Corpo do artigo
O Bojador do Orçamento do Estado para 2017 deve ter sido ultrapassado ontem quando, ainda o documento não estava aprovado, as perguntas feitas ao primeiro-ministro deixaram de ser sobre uma qualquer posição de um dos partidos da aliança de Esquerda, para serem sobre a negociação com a Europa.
Até aí, balançando entre os dois "mostrengos" internos, as negociações foram prosseguindo com algum dramatismo, que sem dúvida ajudará a dar peso ao exercício orçamental mas que tem pouco a ver com a realidade. Desde logo, porque "o Inferno" não está aí. Costa e Centeno têm conseguido escapar desse fogo que pode queimar as metas do défice, chamado recapitalização da Caixa Geral de Depósitos, e sobre a mesa de negociação nunca esteve nada que pudesse perturbar dramaticamente o frágil equilíbrio das nossas contas públicas.

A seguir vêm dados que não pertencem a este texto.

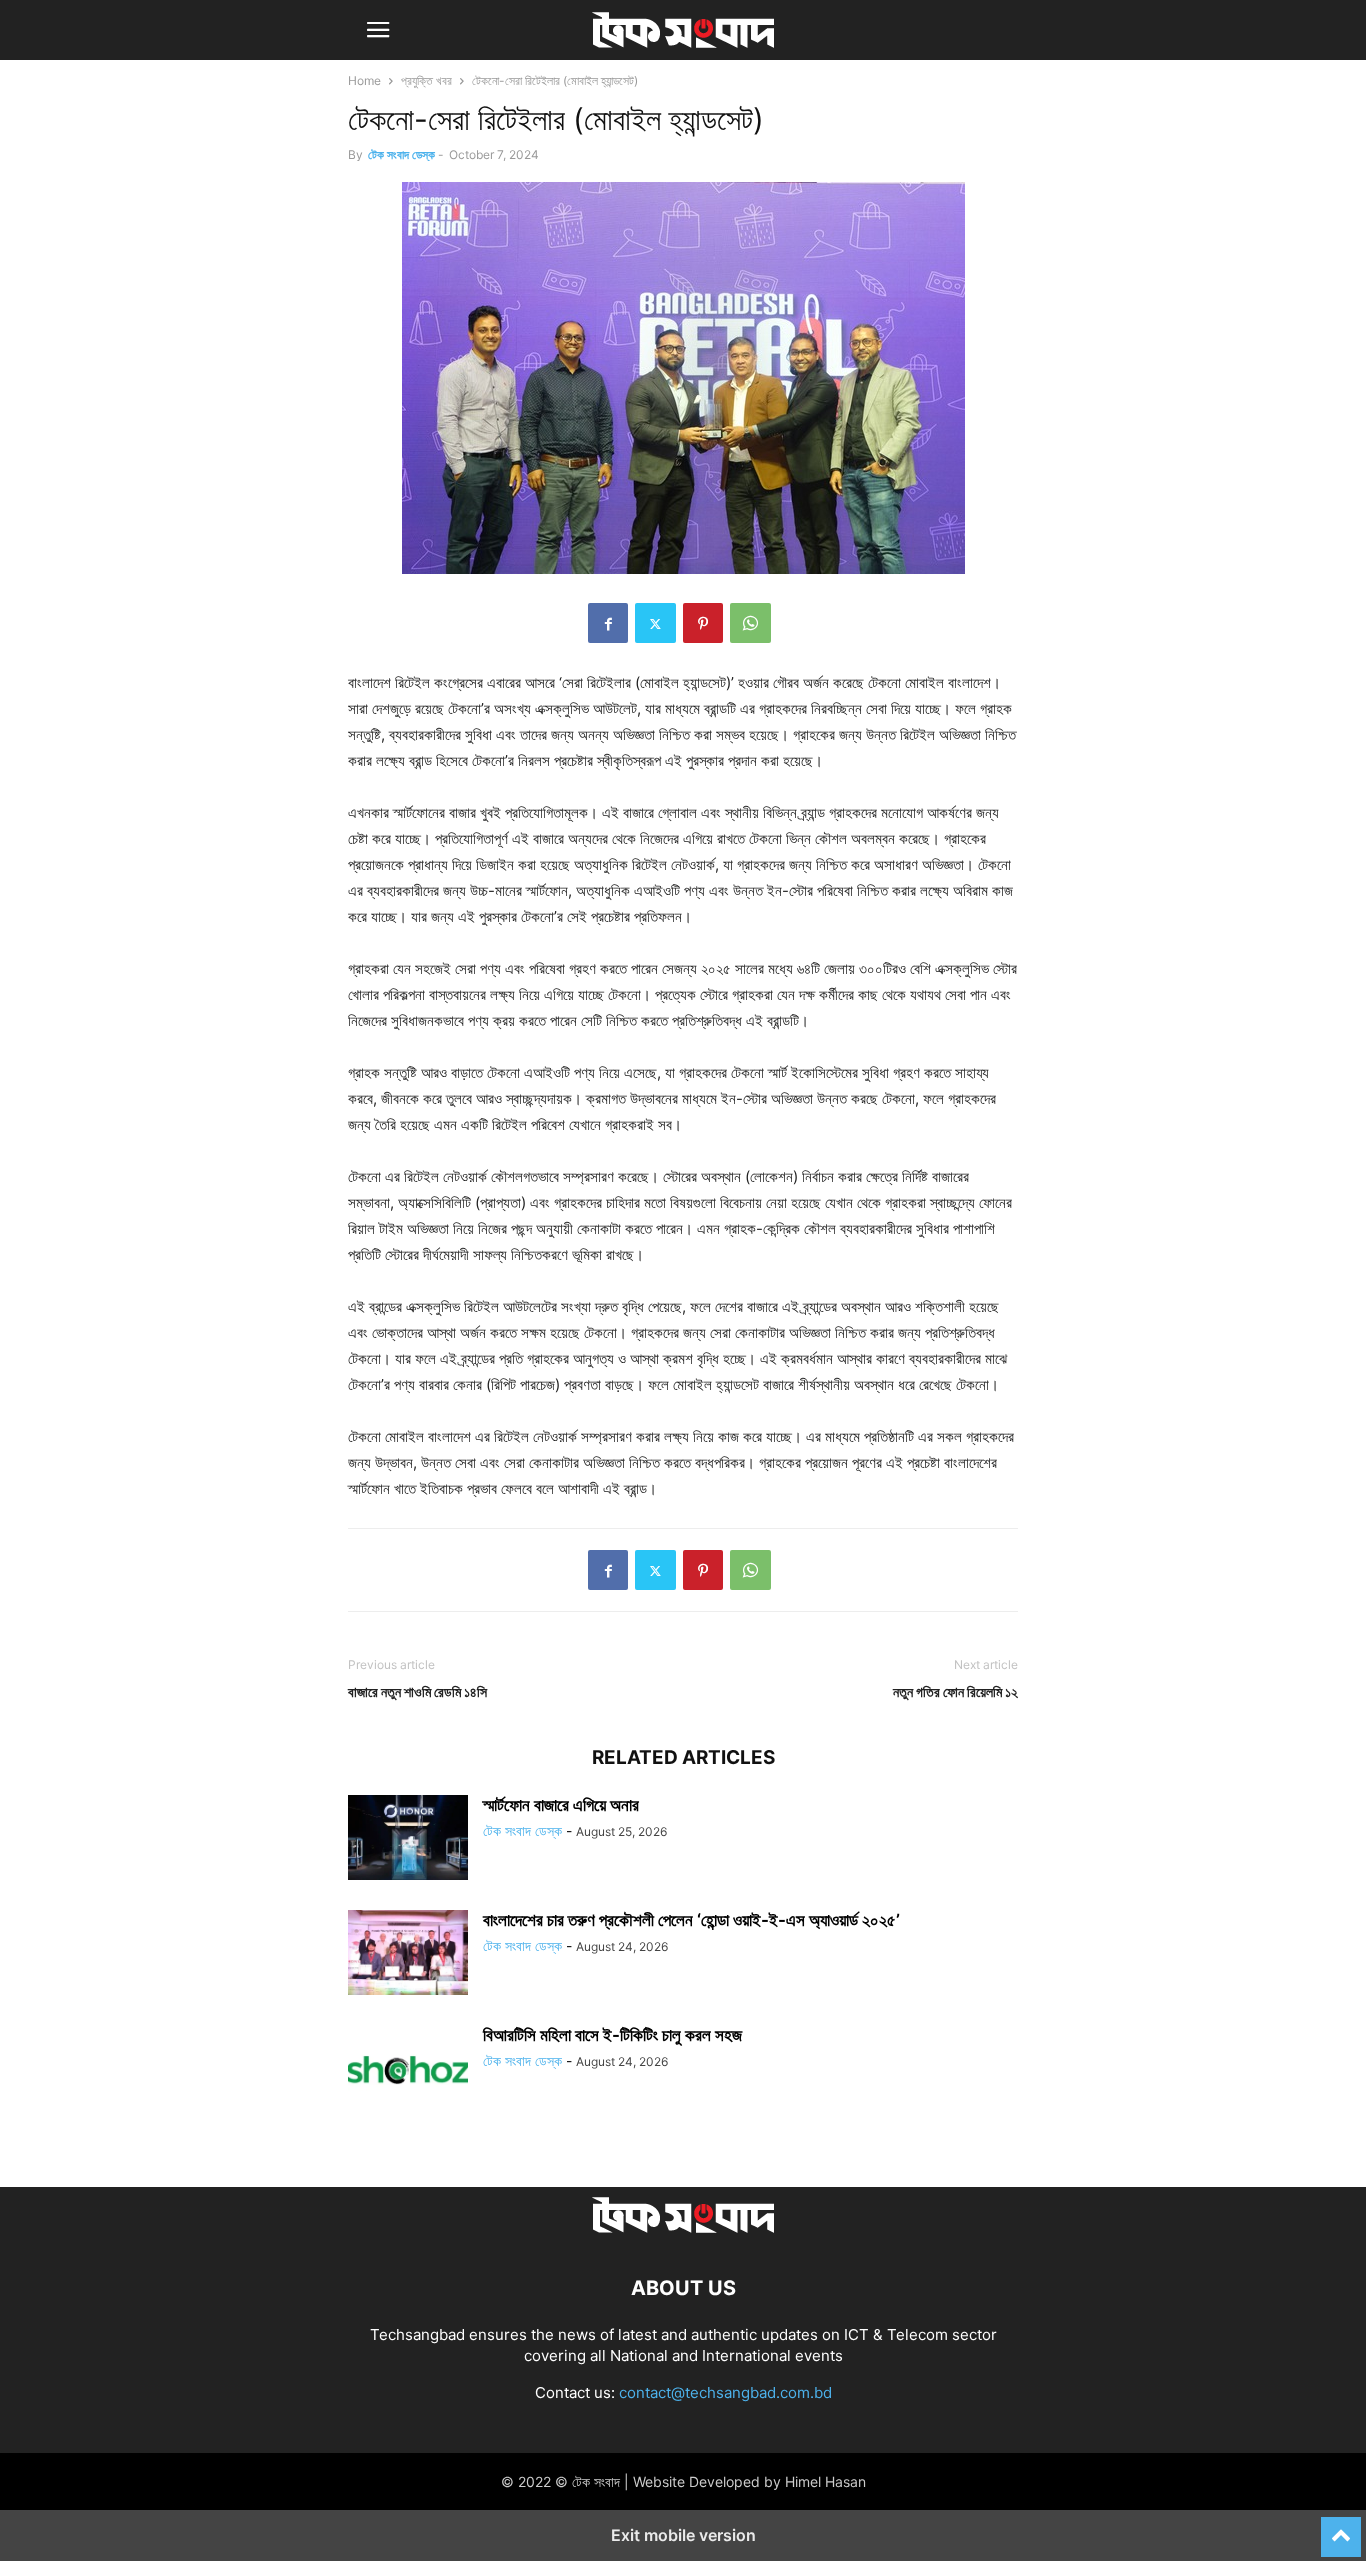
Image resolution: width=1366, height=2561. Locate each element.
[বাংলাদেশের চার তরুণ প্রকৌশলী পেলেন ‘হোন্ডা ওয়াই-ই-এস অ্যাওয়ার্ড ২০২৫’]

Numa casa em que não há pão tem de imperar o pragmatismo. No atual quadro político, isso significa abrir portas a algumas reivindicações do BE ou do PCP, como por exemplo nas pensões, para voltar a fechar algumas janelas como a eliminação gradual da sobretaxa do IRS. Se é 10 euros para todos ou só para alguns, se é em janeiro ou em junho, faz parte deste jogo de que quem destapa de um lado está obrigado a tapar do outro.
É para o que dá. Mais do que um programa do Governo é no momento do Orçamento que se definem as políticas que determinarão o caminho do país. No de 2016, António Costa conseguiu dar um ar de que o tempo de austeridade era o pretérito, graças a uma série de reversões das políticas do anterior Executivo. Mas, com o de 2017, torna-se muito mais claro que a austeridade pode ter mudado de sentido, mas continua, mostrando que em Portugal o Orçamento não é um momento de ambição mas de contar os tostões.
Talvez seja o suficiente para manter equilibrada a nossa imagem perante os credores e os parceiros europeus, à espera de que uma União à beira do Brexit ou com um sistema financeiro fragilizado não nos sujeite a alguma tempestade perfeita que uma casca de noz terá muita dificuldade em ultrapassar incólume. Não parece é que seja muito mais do que mais do mesmo: o espelho de um país incapaz de traduzir o seu esforço em crescimento económico significativo e que adia a resolução de problemas, entre eles o maior, o do fantasma da dívida. Ela é o registo acumulado das promessas falhadas de um país viável.